-- Start of Selected passage --

Yool-eok (栗谷) is the
Confucius of Korea, first in letters, and first in
religion. His name is
revered as one of the great Sages of the East. He
tried Buddhism in his early
years, and went and lived for a time in the Diamond
Mountains; but he gave it up
later and became an ardent student of the Chinese
Classics. His tablet stands
No 52 on the west side of the Master in the
Confucian Temple. He says: “For
natural beauty, no land is superior to Korea, and in
Korea what can equal the
Diamond Mountains? Great numbers of the literati
have visited them and written
an account of their journey; but among them all my
friend Hong has most nearly
touched the heart of the matter. While his record is
detailed, it is never
wearisome; it is beautiful but never boastful. In it
he tells of the contour of
the mountains, the source and direction of the
streams; how this region
swallows down the clouds, and then vomits forth the
mist; how the woods
congregate, and the rocks roll their forms together.

-- End of Selected passage --
-- Start of Data records --

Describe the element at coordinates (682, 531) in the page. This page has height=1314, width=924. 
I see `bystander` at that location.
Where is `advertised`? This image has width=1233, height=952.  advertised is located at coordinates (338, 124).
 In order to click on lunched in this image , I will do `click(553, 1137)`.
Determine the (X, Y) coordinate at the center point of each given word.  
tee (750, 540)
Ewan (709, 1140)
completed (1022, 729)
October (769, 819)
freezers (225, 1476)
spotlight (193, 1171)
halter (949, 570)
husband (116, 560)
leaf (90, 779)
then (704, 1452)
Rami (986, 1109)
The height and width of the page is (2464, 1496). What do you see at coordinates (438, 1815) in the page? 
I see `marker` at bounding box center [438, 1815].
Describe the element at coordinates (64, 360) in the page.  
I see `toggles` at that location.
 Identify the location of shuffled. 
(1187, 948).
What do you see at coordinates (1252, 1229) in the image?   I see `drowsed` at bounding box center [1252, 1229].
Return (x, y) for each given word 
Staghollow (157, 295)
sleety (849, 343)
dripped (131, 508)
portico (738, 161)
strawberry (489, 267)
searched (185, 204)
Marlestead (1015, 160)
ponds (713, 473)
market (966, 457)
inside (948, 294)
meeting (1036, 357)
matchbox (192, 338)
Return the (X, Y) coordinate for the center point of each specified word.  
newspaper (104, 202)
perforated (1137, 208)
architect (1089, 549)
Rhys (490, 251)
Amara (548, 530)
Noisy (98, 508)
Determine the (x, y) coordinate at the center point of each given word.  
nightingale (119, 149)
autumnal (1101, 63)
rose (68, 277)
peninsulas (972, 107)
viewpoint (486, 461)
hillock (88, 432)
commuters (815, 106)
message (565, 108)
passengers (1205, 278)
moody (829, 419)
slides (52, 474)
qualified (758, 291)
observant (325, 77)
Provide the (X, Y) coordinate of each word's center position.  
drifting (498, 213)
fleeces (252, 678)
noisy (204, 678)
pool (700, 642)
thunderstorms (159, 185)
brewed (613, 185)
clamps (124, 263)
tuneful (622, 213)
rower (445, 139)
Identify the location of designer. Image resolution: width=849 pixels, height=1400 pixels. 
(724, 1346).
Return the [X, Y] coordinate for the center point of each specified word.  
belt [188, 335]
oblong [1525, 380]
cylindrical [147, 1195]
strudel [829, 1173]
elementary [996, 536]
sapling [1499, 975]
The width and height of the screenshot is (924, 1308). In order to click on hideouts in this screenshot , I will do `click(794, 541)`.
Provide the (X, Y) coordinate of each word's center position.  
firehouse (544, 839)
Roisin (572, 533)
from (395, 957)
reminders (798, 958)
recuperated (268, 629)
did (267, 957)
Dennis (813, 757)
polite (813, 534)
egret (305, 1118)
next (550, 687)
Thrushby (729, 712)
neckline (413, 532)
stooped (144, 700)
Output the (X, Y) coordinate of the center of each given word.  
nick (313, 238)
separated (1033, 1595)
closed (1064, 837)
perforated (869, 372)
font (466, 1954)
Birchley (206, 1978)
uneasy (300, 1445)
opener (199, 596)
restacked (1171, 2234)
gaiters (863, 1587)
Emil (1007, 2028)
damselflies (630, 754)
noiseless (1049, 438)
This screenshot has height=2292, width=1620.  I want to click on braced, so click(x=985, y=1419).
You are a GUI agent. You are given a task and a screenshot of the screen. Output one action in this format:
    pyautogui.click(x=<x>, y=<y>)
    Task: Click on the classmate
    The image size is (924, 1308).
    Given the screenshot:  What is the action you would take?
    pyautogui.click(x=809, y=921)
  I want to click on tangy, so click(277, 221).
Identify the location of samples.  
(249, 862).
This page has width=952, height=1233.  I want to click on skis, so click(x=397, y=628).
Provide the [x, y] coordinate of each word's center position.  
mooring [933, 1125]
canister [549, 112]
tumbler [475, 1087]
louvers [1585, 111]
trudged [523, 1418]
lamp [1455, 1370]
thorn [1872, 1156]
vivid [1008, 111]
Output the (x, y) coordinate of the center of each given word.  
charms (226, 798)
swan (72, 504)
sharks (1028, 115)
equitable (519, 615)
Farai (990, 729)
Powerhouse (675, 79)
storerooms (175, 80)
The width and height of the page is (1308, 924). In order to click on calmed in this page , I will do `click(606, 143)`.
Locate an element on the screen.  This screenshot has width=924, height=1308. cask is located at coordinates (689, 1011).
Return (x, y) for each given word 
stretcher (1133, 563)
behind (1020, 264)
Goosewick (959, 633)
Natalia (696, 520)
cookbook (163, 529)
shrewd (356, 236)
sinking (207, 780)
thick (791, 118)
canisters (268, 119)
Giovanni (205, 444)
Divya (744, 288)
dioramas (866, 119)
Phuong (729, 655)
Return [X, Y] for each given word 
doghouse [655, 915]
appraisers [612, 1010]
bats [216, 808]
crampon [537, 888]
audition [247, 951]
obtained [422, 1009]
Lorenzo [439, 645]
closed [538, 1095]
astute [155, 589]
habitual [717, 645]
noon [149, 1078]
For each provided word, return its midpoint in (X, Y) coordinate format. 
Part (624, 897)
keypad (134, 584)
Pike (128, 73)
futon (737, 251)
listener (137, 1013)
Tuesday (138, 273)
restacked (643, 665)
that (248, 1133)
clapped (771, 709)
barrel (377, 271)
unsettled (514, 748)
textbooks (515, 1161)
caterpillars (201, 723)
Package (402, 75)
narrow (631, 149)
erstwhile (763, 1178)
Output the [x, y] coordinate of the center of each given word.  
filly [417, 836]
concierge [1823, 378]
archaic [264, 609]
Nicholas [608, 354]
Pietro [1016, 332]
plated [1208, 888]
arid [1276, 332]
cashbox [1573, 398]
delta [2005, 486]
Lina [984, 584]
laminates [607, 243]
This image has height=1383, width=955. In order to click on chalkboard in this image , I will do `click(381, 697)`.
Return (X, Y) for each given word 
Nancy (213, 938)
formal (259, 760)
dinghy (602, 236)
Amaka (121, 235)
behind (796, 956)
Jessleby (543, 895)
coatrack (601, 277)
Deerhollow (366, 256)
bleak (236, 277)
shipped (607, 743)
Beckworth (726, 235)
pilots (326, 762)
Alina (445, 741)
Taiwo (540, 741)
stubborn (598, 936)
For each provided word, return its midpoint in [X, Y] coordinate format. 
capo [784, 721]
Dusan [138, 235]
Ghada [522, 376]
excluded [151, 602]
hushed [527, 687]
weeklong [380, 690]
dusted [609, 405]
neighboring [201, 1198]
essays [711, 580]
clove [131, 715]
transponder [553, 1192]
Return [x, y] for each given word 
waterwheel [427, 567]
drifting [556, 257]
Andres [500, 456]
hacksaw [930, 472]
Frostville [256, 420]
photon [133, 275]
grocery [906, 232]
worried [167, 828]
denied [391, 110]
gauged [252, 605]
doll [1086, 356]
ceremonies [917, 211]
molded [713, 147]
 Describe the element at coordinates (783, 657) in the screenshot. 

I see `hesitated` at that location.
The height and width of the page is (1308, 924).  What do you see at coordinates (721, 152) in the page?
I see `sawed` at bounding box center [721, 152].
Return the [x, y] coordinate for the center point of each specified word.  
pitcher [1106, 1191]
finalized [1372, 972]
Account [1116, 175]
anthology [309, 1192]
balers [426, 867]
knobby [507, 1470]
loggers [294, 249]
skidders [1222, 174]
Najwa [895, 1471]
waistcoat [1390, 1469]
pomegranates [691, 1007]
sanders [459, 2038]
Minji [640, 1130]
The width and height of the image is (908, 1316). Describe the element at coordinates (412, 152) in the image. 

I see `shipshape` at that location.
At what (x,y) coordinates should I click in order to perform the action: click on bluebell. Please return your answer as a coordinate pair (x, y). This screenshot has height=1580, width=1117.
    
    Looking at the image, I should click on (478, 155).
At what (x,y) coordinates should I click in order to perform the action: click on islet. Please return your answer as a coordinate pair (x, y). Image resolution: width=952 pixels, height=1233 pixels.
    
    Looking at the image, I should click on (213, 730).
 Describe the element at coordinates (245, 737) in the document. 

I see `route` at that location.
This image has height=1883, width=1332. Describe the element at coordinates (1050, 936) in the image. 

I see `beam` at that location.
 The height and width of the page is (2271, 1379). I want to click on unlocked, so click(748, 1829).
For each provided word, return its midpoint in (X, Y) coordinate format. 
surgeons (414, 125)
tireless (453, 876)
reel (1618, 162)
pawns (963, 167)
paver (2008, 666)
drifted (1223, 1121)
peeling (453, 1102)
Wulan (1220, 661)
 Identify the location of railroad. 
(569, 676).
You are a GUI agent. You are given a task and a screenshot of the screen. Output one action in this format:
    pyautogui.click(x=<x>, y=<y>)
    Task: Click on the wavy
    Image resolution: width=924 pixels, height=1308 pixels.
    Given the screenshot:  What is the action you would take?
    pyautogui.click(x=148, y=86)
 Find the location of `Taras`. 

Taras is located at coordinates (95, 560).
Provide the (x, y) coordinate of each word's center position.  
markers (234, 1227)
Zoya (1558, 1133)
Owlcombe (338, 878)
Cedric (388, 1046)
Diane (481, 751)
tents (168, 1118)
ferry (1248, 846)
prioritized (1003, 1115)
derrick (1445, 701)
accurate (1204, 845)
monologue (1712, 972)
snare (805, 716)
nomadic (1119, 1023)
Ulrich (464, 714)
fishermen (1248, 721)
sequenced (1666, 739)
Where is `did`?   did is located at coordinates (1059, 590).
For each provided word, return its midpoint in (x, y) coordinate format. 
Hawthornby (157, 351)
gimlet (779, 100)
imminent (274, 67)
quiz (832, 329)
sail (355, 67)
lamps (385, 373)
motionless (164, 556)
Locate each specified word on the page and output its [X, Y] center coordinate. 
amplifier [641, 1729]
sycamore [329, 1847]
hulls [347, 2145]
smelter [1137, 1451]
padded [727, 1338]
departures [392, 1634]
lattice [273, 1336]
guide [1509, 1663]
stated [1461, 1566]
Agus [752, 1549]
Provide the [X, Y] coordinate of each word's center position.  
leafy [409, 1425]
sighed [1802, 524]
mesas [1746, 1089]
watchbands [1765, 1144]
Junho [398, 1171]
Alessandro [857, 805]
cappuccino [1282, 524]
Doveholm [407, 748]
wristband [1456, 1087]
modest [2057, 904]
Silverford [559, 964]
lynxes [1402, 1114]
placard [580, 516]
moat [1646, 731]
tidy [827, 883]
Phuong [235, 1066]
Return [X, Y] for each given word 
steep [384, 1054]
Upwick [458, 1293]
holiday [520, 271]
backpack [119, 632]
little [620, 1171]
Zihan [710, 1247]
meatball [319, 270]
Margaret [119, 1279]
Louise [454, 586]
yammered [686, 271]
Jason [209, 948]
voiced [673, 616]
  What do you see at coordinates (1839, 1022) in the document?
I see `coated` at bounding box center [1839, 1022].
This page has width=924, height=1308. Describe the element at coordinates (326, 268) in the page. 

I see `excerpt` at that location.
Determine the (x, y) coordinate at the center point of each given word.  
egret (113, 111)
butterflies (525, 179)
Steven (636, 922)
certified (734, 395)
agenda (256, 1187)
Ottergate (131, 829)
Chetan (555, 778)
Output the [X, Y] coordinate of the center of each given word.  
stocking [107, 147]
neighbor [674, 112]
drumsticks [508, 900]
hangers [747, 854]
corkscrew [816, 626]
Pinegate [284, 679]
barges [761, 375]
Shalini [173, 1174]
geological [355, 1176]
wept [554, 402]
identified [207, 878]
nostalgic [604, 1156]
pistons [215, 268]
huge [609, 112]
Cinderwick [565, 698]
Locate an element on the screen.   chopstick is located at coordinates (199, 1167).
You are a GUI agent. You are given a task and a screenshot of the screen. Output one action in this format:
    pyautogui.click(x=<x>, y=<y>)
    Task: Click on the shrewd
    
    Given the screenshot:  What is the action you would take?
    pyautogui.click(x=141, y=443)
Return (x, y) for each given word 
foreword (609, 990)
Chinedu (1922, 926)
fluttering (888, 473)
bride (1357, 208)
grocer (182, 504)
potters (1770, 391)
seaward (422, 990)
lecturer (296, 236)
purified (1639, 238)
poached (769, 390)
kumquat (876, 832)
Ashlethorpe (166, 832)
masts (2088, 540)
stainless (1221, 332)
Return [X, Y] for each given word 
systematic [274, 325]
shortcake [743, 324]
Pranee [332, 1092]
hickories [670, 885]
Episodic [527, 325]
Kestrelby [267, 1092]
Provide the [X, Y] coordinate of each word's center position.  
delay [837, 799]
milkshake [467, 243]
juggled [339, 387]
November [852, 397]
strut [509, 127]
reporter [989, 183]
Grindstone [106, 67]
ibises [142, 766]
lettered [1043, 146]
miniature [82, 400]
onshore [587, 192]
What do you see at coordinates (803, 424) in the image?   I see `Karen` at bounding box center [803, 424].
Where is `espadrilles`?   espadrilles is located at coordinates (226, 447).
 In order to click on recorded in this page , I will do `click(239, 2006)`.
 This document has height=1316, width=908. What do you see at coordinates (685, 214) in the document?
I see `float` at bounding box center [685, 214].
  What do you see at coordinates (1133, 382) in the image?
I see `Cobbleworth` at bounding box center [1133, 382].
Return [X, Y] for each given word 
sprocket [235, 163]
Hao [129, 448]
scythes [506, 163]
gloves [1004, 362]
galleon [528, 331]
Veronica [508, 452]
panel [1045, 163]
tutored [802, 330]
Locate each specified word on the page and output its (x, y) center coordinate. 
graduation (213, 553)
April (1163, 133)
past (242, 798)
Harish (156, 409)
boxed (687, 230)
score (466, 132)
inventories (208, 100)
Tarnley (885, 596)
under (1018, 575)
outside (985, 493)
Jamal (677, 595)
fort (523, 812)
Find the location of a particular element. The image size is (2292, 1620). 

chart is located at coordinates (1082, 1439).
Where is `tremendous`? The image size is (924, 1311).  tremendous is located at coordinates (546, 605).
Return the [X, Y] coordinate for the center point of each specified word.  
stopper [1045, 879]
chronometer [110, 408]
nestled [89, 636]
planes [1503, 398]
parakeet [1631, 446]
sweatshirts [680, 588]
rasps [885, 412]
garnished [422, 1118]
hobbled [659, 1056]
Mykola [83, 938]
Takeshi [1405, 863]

-- End of Data records --

**Do this**
Copy out the entire passage on Yool-eok word for word. The records were taken from a separate source.

**Expected answer**
Yool-eok (栗谷) is the
Confucius of Korea, first in letters, and first in
religion. His name is
revered as one of the great Sages of the East. He
tried Buddhism in his early
years, and went and lived for a time in the Diamond
Mountains; but he gave it up
later and became an ardent student of the Chinese
Classics. His tablet stands
No 52 on the west side of the Master in the
Confucian Temple. He says: “For
natural beauty, no land is superior to Korea, and in
Korea what can equal the
Diamond Mountains? Great numbers of the literati
have visited them and written
an account of their journey; but among them all my
friend Hong has most nearly
touched the heart of the matter. While his record is
detailed, it is never
wearisome; it is beautiful but never boastful. In it
he tells of the contour of
the mountains, the source and direction of the
streams; how this region
swallows down the clouds, and then vomits forth the
mist; how the woods
congregate, and the rocks roll their forms together.